また、MiniMax M2.7の内部バージョンを用いてモデルを再帰的に進化させることにも成功しました。具体的には「問題の分析→修正計画→コードの変更→テスト実行→結果の比較→変更の適用もしくは破棄」という処理を100回以上繰り返すことで30%の性能向上を実現したとのこと。AIモデルをMiniMax M2.7を用いた再帰的進化システムでトレーニングし、数学オリンピックでのメダル獲得数の変化をグラフ化したものが以下。初期状態のAIモデルはメダルを1つも獲得できませんでしたが、再帰的進化システムを25時間実行することで平均メダル獲得率が66.6%にまで向上しました。

MiniMax M2.7は複数のエージェントを同時に実行するエージェントチームにネイティブ対応していることも大きな特徴です。MiniMaxによると、各エージェントに異なる役割を与えるエージェントチームの仕組みはシステムプロンプトの工夫だけでは実現できず、AIモデルの開発段階でネイティブ対応する必要があるとのこと。MiniMax M2.7のエージェントチーム機能はMiniMaxの製品開発でも用いられているそうです。

「MiniMax M2.7」「MiniMax M2.5」「Gemini 3.1 Pro」「Claude Sonnet 4.6」「Claude Opus 4.6」「GPT-5.4」の各種ベンチマーク結果は以下の通り。MiniMax M2.7はほとんどのテストでGemini 3.1 Proを上回るスコアを記録しました。

AIモデルの性能比較サイトであるArtificial AnalysisにもMiniMax M2.7のベンチマーク結果が掲載されています。エージェント性能を測定するテストではMiniMax M2.7がGemini 3.1 Pro Previewを上回り、Claude Sonnet 4.6に迫るスコアを記録しました。

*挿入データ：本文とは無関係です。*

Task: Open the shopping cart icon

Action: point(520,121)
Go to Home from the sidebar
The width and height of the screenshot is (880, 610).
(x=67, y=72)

一方でインテリジェンス性能ではGrok 4.20 Beta 0309を上回ったものの、Gemini 3.1 Pro PreviewやGLM-5よりスコアが低くなりました。

コーディング性能ではGemini 3.1 Pro PreviewやGemini 3 Flashよりも低いスコアです。

MiniMax M2.7はチャットAIのMiniMax Agentで使用可能になっています。

また、API経由で使うこともできます。